## CEL ZADANIA
Przekształć wiersze materiału, od wiersza zawierającego „You are a computer-use agent. 176x99 pixels.” aż do końca materiału włącznie, w listę JSON z ciągami znaków, po jednym na każdy wiersz i bez pustych wierszy. Pomiń w odpowiedzi obrazy.

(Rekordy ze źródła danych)
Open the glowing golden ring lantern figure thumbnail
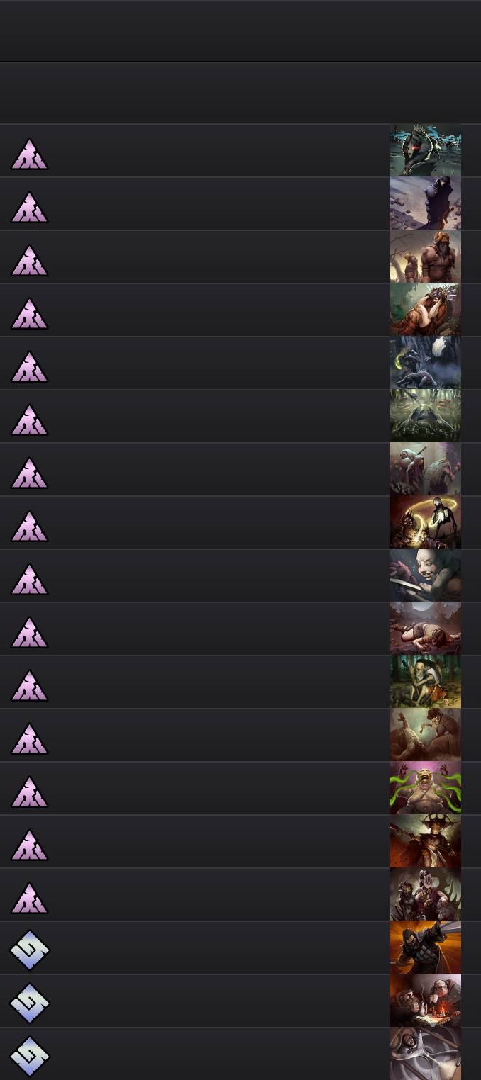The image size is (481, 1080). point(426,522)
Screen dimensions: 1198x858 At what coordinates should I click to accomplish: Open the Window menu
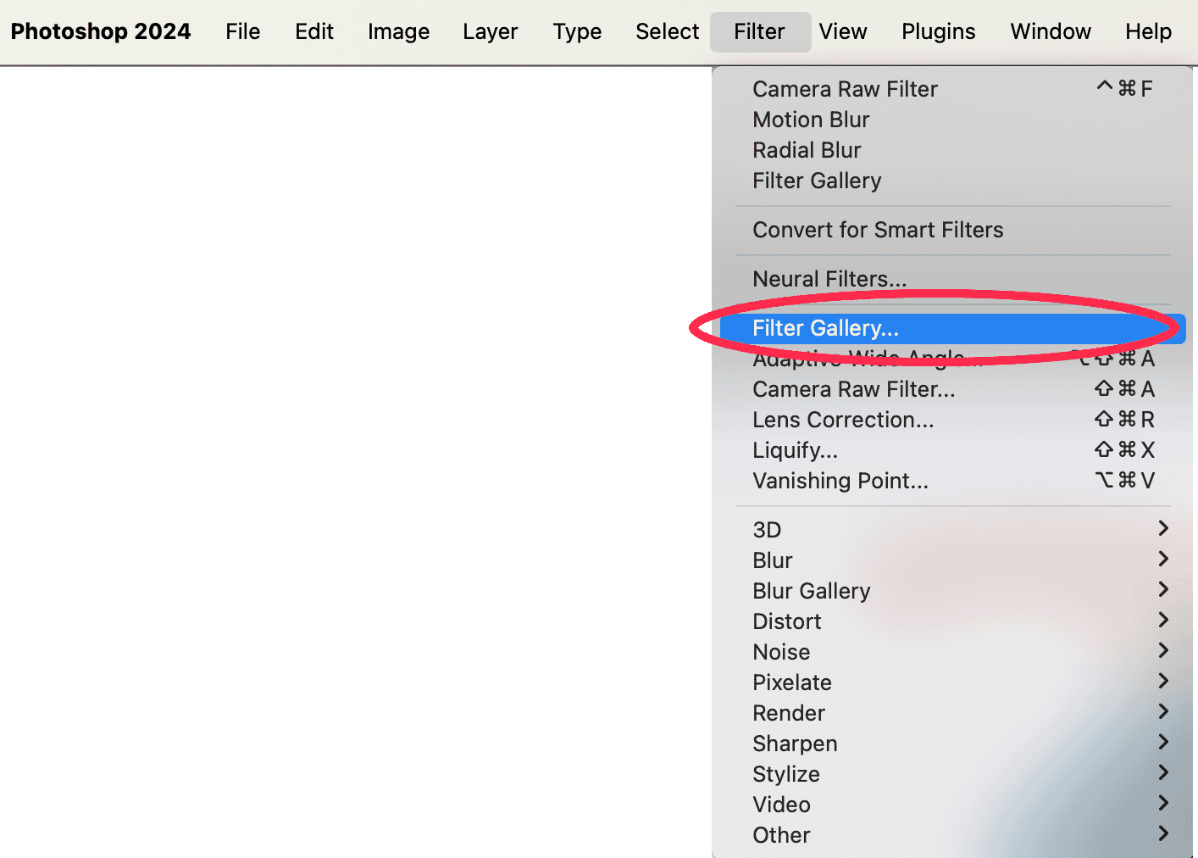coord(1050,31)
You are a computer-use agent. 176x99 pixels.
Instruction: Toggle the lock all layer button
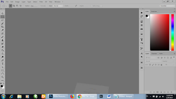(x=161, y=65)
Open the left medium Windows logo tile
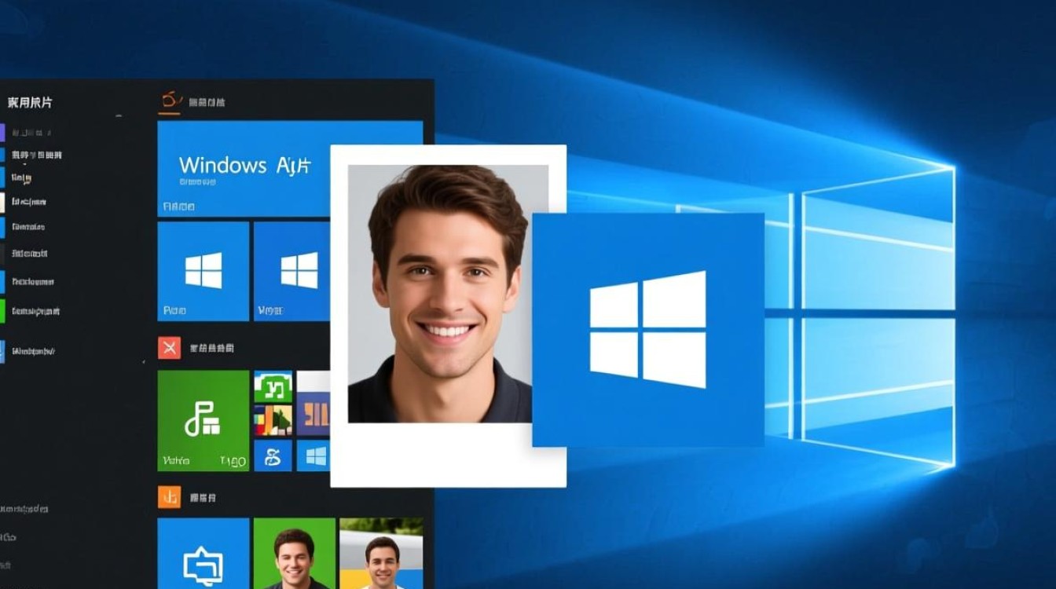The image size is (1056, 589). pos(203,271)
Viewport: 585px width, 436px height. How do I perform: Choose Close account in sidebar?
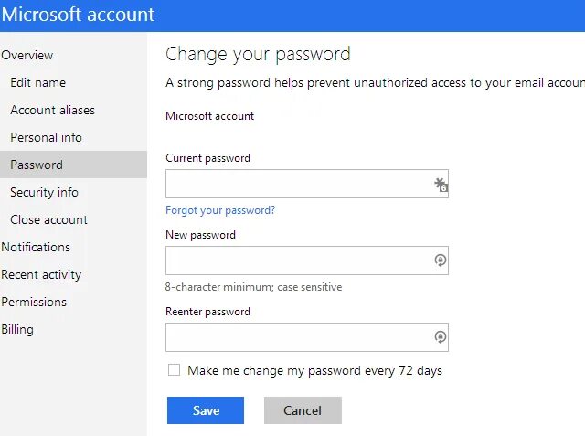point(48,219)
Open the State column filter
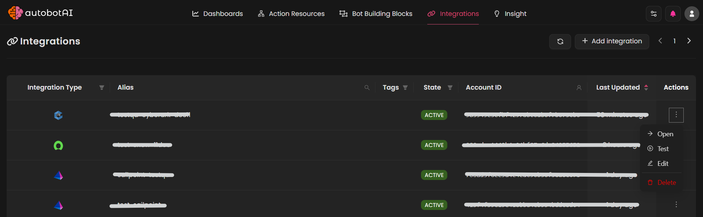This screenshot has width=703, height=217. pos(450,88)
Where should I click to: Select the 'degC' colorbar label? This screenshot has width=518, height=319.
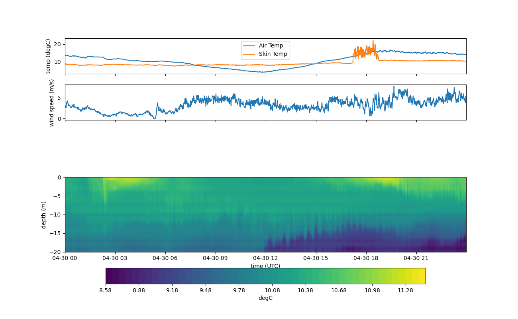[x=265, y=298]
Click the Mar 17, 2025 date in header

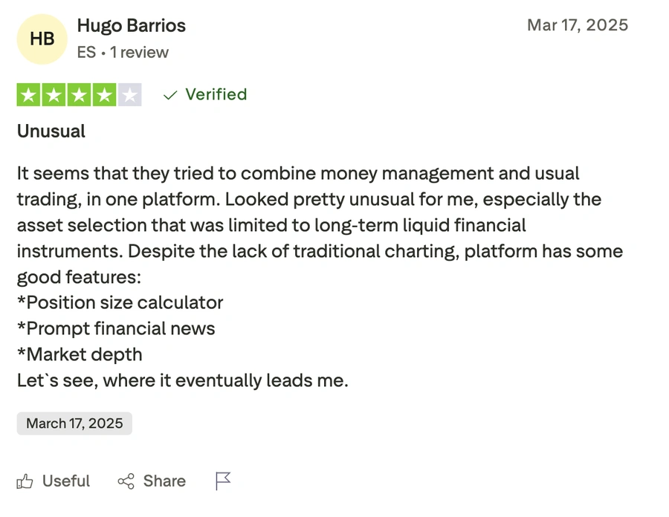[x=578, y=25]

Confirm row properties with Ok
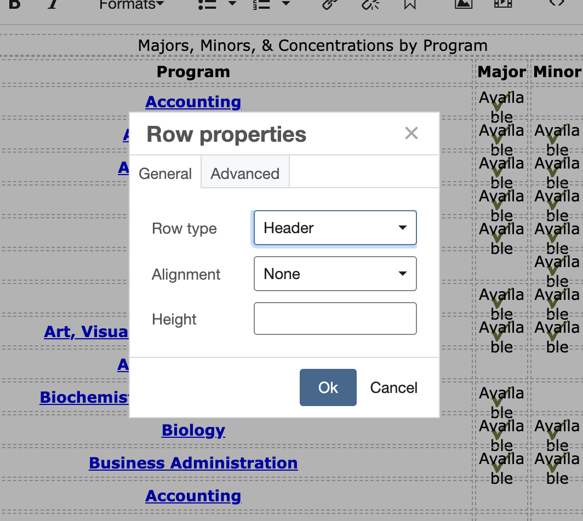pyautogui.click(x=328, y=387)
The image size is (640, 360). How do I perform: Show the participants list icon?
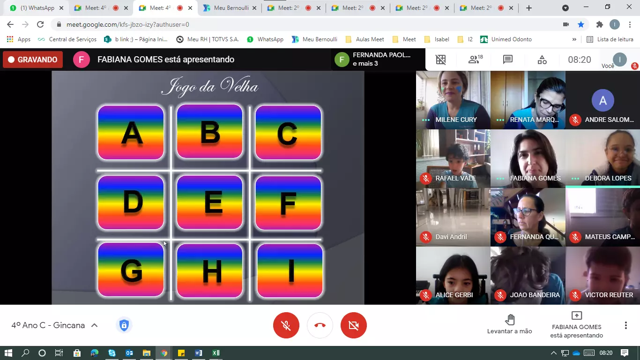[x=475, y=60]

## ODPOWIEDŹ PISEMNA
[
  "You are a computer-use agent. 176x99 pixels.",
  "Instruction: Toggle the lock all layer button",
  "(x=161, y=65)",
  "Open the left medium Windows logo tile",
  "The image size is (1056, 589). pos(203,271)",
  "Viewport: 585px width, 436px height. How do I perform: Choose Close account in sidebar?",
  "point(48,219)",
  "Open the State column filter",
  "This screenshot has width=703, height=217. pos(450,88)",
  "Where should I click to: Select the 'degC' colorbar label? This screenshot has width=518, height=319.",
  "[x=265, y=298]",
  "Click the Mar 17, 2025 date in header",
  "[x=578, y=25]",
  "Confirm row properties with Ok",
  "pyautogui.click(x=328, y=387)",
  "The image size is (640, 360). How do I perform: Show the participants list icon?",
  "[x=475, y=60]"
]